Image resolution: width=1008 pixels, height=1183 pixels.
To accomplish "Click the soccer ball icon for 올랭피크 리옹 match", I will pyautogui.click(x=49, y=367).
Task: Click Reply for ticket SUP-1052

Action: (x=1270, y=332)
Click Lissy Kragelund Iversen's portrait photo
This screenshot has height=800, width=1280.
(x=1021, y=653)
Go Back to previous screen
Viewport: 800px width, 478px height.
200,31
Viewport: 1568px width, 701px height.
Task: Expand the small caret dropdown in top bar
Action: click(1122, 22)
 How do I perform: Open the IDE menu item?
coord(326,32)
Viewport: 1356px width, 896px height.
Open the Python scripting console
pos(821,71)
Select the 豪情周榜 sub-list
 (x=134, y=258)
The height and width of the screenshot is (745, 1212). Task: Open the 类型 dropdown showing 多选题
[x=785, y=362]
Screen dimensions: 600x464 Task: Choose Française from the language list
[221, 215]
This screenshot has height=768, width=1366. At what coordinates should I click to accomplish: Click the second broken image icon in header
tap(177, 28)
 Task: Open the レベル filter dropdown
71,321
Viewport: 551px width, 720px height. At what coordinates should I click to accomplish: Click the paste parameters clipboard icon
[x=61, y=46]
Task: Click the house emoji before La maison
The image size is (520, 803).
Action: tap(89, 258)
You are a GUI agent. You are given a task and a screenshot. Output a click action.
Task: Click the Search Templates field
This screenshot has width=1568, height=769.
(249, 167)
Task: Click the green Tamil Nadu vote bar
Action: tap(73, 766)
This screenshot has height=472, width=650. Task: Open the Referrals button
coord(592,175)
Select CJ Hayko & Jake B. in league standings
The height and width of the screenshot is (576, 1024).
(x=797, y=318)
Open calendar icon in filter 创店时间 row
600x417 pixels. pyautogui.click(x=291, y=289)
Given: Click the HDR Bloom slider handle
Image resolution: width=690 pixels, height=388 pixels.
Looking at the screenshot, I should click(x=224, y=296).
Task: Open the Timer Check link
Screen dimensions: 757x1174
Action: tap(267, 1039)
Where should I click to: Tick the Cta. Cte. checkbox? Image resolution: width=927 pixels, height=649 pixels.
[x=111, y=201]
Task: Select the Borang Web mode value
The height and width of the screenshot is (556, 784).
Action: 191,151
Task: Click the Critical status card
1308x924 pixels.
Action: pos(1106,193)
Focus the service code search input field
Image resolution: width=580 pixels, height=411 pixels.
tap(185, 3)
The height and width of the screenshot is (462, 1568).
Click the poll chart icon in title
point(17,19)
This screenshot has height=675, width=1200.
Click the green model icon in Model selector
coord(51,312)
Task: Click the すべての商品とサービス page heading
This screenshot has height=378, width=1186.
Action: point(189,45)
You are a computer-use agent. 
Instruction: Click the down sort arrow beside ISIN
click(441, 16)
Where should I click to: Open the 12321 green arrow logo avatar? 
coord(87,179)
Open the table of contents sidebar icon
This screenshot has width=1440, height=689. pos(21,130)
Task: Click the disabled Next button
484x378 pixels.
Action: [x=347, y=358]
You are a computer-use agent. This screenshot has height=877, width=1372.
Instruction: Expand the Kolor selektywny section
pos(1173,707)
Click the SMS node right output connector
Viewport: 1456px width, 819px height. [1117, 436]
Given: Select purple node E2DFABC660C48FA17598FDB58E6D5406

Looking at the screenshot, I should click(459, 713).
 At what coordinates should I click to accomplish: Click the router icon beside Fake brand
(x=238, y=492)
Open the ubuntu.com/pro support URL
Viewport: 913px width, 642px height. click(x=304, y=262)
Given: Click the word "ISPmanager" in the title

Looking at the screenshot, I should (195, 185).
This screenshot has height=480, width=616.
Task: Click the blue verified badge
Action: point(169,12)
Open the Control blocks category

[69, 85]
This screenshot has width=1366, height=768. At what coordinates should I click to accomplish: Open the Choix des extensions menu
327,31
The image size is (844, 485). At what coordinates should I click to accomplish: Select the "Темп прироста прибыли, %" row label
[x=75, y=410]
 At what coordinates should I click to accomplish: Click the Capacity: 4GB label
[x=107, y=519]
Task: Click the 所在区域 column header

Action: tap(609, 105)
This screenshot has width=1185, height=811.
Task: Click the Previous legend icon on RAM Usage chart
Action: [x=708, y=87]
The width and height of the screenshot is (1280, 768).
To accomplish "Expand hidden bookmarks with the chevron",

····················

**Exercise requirements**. State how many lines in the listing contain the word "agent", and write nothing besides that number.

**Solution below**. 3